Bank headquartered in The Woodlands, Texas

Woodforest National Bank is a privately held bank headquartered in The Woodlands, Texas. As of March 2020, it had more than 770 branches in 17 different states. Woodforest National Bank is Walmart's largest retail partner, and also provides financial services for Sam's Club members. The bank also has a branch inside the main location of Houston's Gallery Furniture.

In addition to regular accounts, Woodforest National Bank offers "second chance" checking accounts for customers who have not remained in good standing with the check verification service ChexSystems, albeit with higher fees and a much longer probation period compared to traditional banks, along with the same type of account for commercial customers.
== Banking offices ==
In March 2013, Woodforest National Bank and Western Union reached a deal for the latter to provide wire transfer services from Woodforest locations.

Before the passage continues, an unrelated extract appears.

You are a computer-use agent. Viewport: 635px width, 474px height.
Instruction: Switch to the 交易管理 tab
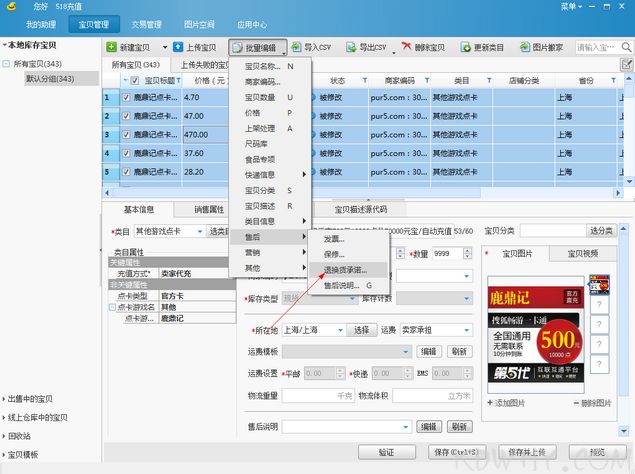[x=148, y=22]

Number of banking offices by State
| State | Banking offices |
| Alabama | 42 |
| Florida | 6 |
| Georgia | 9 |
| Illinois | 53 |
| Indiana | 49 |
| Kentucky | 28 |
| Louisiana | 18 |
| Maryland | 11 |
| Mississippi | 26 |
| New York | 24 |
| North Carolina | 89 |
| Ohio | 77 |
| Pennsylvania | 50 |
| South Carolina | 32 |
| Texas | 204 |
| Virginia | 56 |
| West Virginia | 9 |

== Sponsorship ==
A five-acre facility located in the Woodlands Trade Center was created partly thanks to a $1 million donation from Woodforest National Bank. As of April 2013 it is
being renamed "Woodforest Food Bank Center for Montgomery County Food Bank". The food center is campaigning to raise $6.5 million to purchase and renovate a 60,000 ft2 facility. Contributions were also made by Anadarko Petroleum, Kroger, Walmart, and H-E-B. The Woodforest National Bank is sponsoring its annual 5K Tomball Dash, benefiting the Woodforest Charitable Foundation.

Conroe Independent School District sold naming rights for a 10,000 seat stadium in Shenandoah, Texas, for $1 million to Woodforest National Bank.

== Fee disputes ==
Woodforest National Bank and the Office of the Comptroller of the Currency reached a $32 million settlement regarding the bank's continuous overdraft fees, and a 2014 class action settlement put an end to debit card transaction processing in the same order as check processing, potentially resulting in additional overdraft fees.